23 Nisan Ulusal Egemenlik ve Çocuk Bayramı coşkusuyla Gebze’de turlarken, yaşadığım kenti düşündüm.
Gebze’de yaşamak..
Gebzeli olmak…
Gebze’nin dünü bugün…
Bugünü görünce; aslında anladım ki dünü yokmuş Gebze’nin. Kent adına, insana yatırım adına ne varsa bugün çıkmaya başlamış karşımıza. Kentlilik bilincinden sıkça bahsederim. Geldiğimiz veya doğduğumuz şehir değil, doyduğumuz ve yaşadığımız şehire çok daha fazla sahip çıkmamız gerektiği fikrini taşırım.
O düşünceyle bugün Gebze’yi gözlemledim. Nereden nereye gelmiş Gebze.. Ve , nereye gidiyor.
Anadolu’nun İstanbul’a sınır kentiydi Gebze. Ülkemizin dört bir yanından göç alarak artan nufusu, işsizliği, modern kentleşmeden uzak, mimariden yoksun , gecekondunun yaygınlaştığı soğuk bir taşra kenti idi adeta.

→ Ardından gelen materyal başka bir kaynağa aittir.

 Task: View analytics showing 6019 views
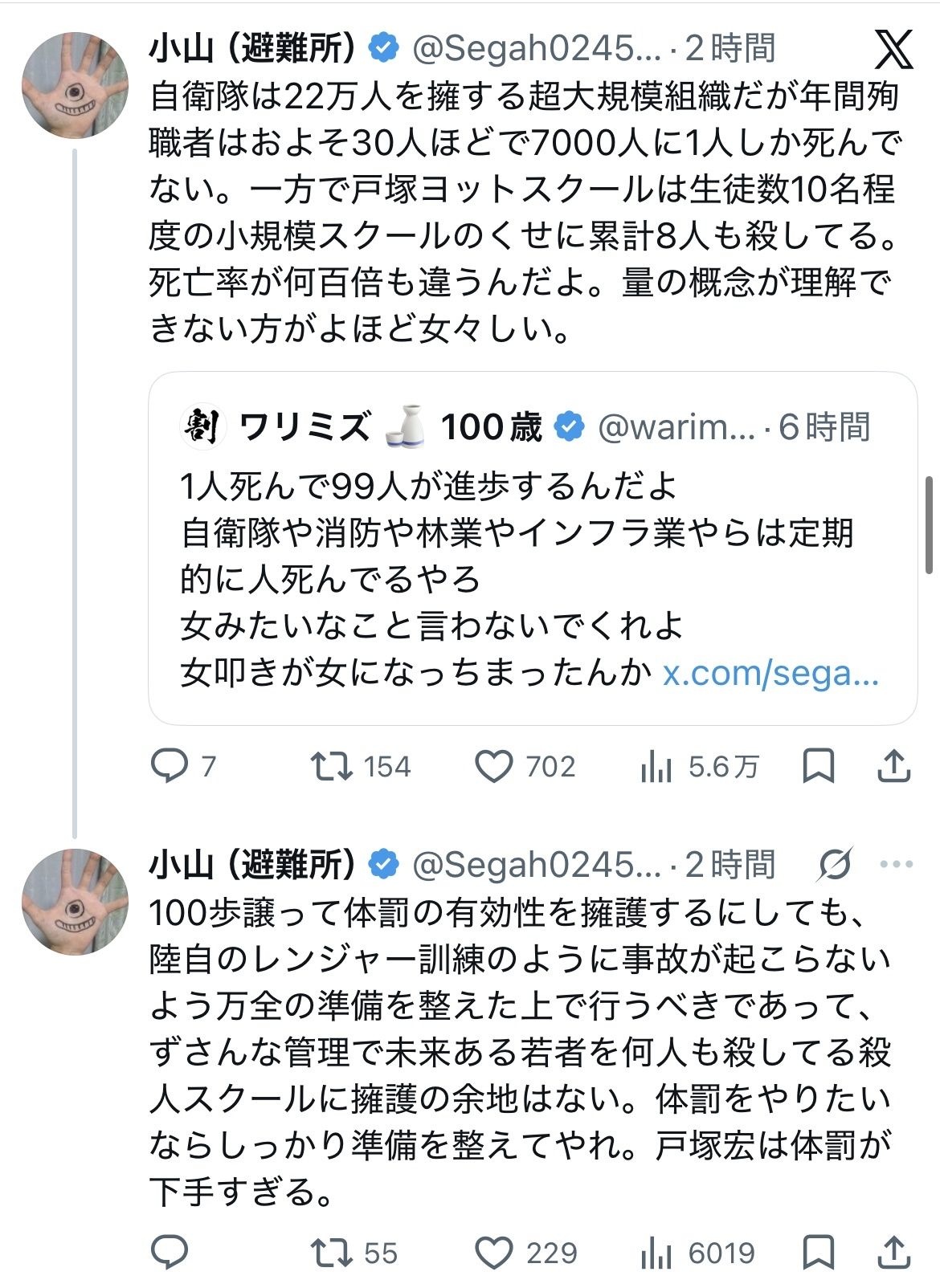point(656,1253)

Son on yıla geldiğimizde hızla gelişen, modern kentleşmede yol kat eden bir kent olmasını bir tarafa bırakalım ; kültür ve sosyal yaşamda artan trend, beni kentleşme bilincini yakalamış bir Gebze içine itiyor.
Bu satırları yazmadan hemen önce Kent Meydanı’ndaydım.
Kırk yılı aşkın süredir Gebze’de yaşayan bir ‘Gebzeli’’ olarak, ‘’duygulanmadım’’ dersem yalan söylemiş olurum. ‘’Gurur duymadım’’ dersem riya yapmış olurum.
Ben bu kente aşığım..
Ben bu kenti, kent yapmak için emek sarfedenlere müteşekkirim.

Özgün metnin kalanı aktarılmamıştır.